*Screenshot and document pointing data*.

··········

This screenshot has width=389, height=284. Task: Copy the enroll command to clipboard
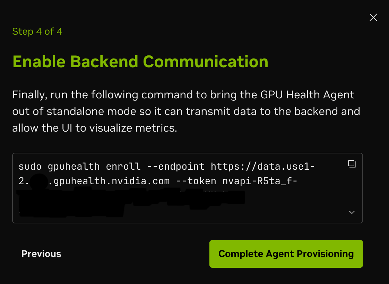(x=352, y=164)
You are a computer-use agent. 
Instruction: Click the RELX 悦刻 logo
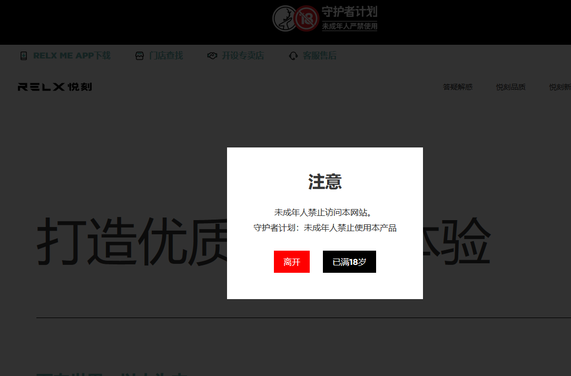pyautogui.click(x=54, y=86)
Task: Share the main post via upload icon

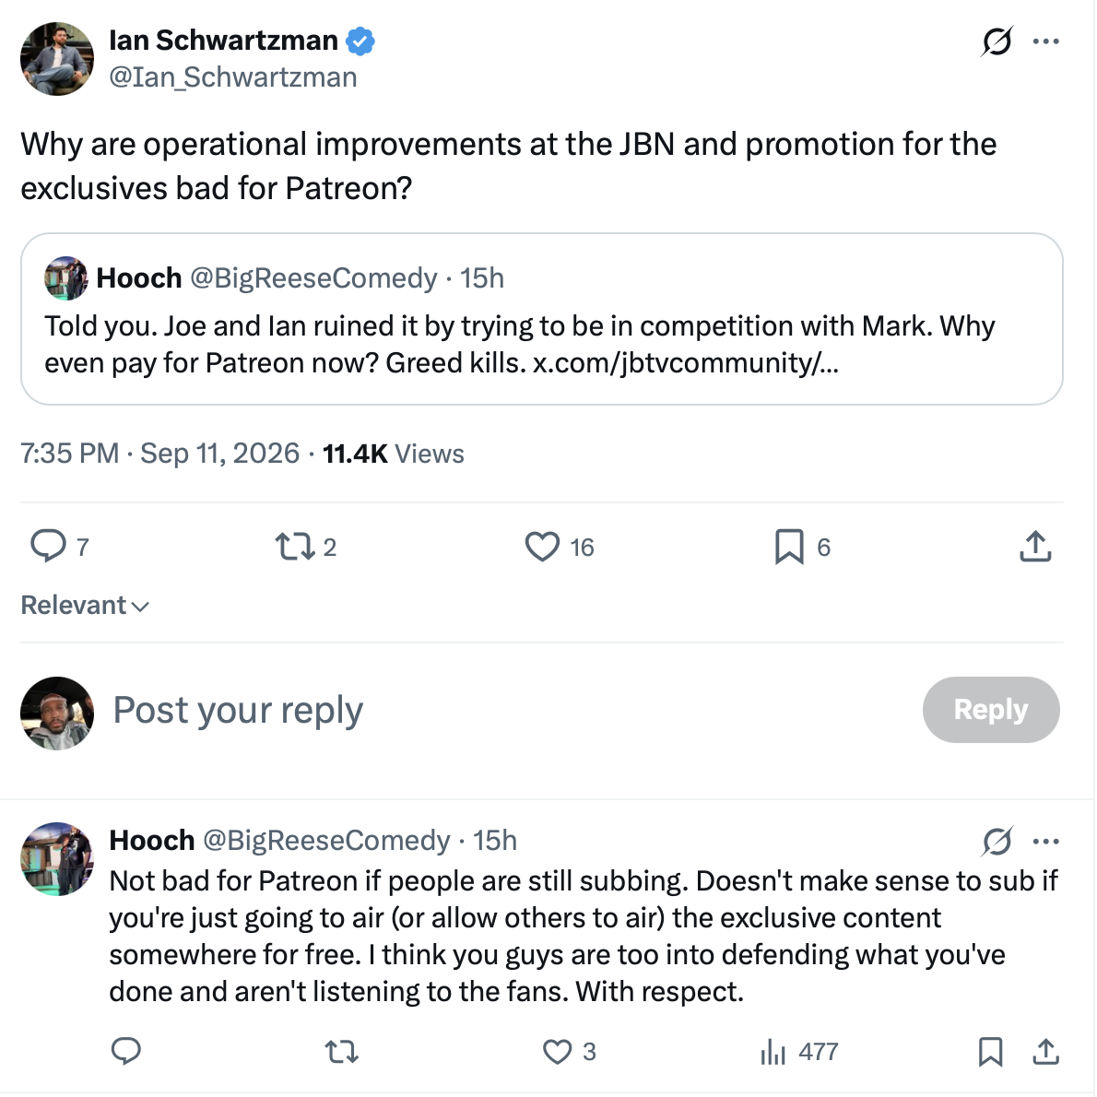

··········

*REQUIREMENT*. Format the data above as a Markdown table with columns headed "Number" and "Content." Give each non-blank line its own row with its row number, skip blank lines, and leave the pictures out.

*RESPONSE*.
| Number | Content |
|---|---|
| 1 | This screenshot has width=389, height=284. Task: Copy the enroll command to clipboard |
| 2 | (x=352, y=164) |
| 3 | You are a computer-use agent.  |
| 4 | Instruction: Click the RELX 悦刻 logo |
| 5 | pyautogui.click(x=54, y=86) |
| 6 | Task: Share the main post via upload icon |